Et l’actuel président Nicolas Maduro ne cache pas son intention de se faire réélire. "Je suis un humble travailleur, un humble homme du peuple. Si le Parti socialiste uni du Venezuela (...) croit que je doive être le candidat à la présidentielle du camp révolutionnaire (...) je suis à disposition". .

Considéré comme un dictateur par l'opposition, Nicolas Maduro est confronté à une forte impopularité, imputable notamment aux pénuries de toutes sortes qui touchent la population. La crise qui secoue le pays depuis des années s’est aussi traduite dans la rue par des manifestations antigouvernementales au cours desquelles 125 personnes ont été tuées entre avril et juillet 2017.

Mais en dépit d’une situation économique catastrophique, il peut compter sur la discipline et l’organisation quasi militaire de son parti, face à une opposition plus morcelée que jamais et qui prévoit des primaires pour désigner son candidat.

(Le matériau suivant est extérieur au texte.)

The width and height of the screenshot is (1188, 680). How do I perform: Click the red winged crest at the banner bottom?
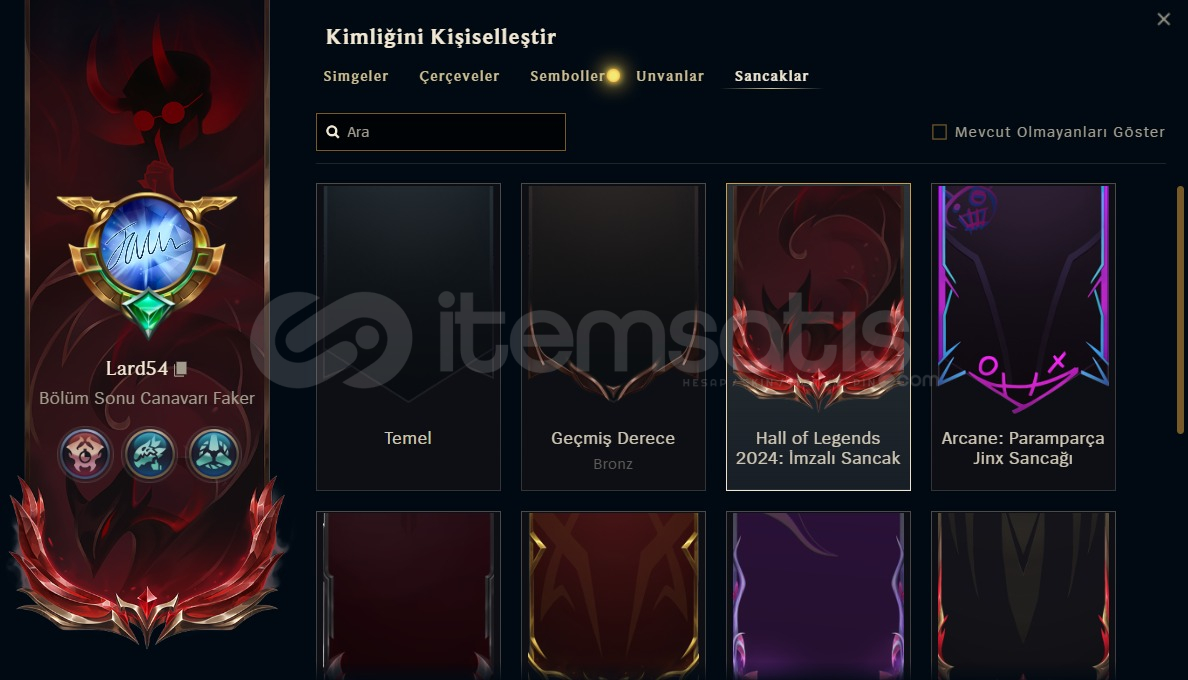(x=147, y=566)
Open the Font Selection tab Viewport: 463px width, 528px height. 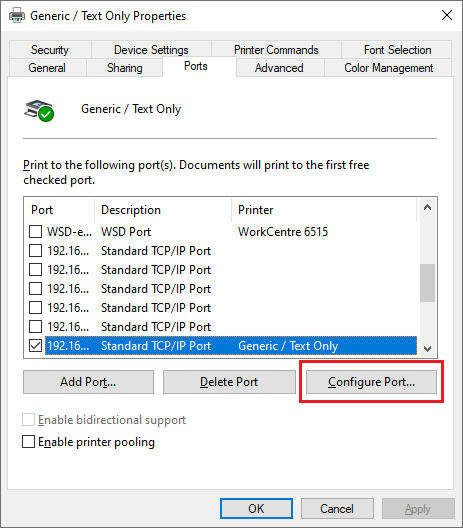(397, 50)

L’évolution politique au Venezuela, avec notamment l’élection en juillet 2017 d’une Assemblée constituante dotée de pouvoirs élargis et de la plupart des compétences du Parlement, a suscité la réprobation de la communauté internationale, États-Unis et Union européenne en tête.

Celle-ci vient d’adopter des sanctions contre de hauts dirigeants vénézuéliens. Le numéro deux du Parti socialiste au pouvoir, Diosdado Cabello, y a fait justement allusion en déclarant : "Si le monde veut nous appliquer des sanctions, nous allons appliquer des élections".

L’inflation au Venezuela est devenue colossale s’est élevée. D’après les chiffres fournis par des élus de l’opposition, et les estimations d’experts, pour le seul mois de décembre, les prix ont augmenté de 85 %, bien au-dessus du seuil des 50 % qui sert de référence pour déterminer une situation d’hyperinflation.

Le 26 janvier c'était au tour d'Emmanuel Macron de dénoncer la "dégradation de la situation et la dérive autoritaire inacceptable qui se poursuit par le régime actuel." en cours au Venezuela. Il s’est prononcé en faveur d’un accroissement des sanctions européennes contre le régime de Nicolas Maduro et a également demandé aux pays liés économiquement à Caracas de se mobiliser pour accentuer la pression.

Le chef de l’État français, s’exprimait à l’issue d’un entretien avec son homologue argentin Mauricio Macri.

"Il appartiendra au niveau européen, a-t-il ajouté, à ce qu’il y ait une coordination pour voir si nous souhaitons accroître les sanctions, j’y suis plutôt favorable même si nous devons être lucides sur ce sujet : nous avons pris des sanctions individuelles contre des dirigeants vénézuéliens qui ont un impact qui demeure limité."

Le président français a également appelé d’autres pays à se mobiliser, sans toutefois les désigner nommément : "Je souhaite aussi que des pays qui partagent nos valeurs, notre attachement aux droits de l’Homme et qui sont beaucoup plus en liens économiques avec le Venezuela puissent prendre des mesures de sanctions efficaces."

À ses côtés, Mauricio Macri a estimé que Nicolas Maduro avait continué à "violer le système" en dépit de la pression diplomatique et a une nouvelle fois appelé à la tenue "d’une élection libre ouverte et transparente où le peuple vénézuélien pourra s’exprimer et commencer à construire un avenir".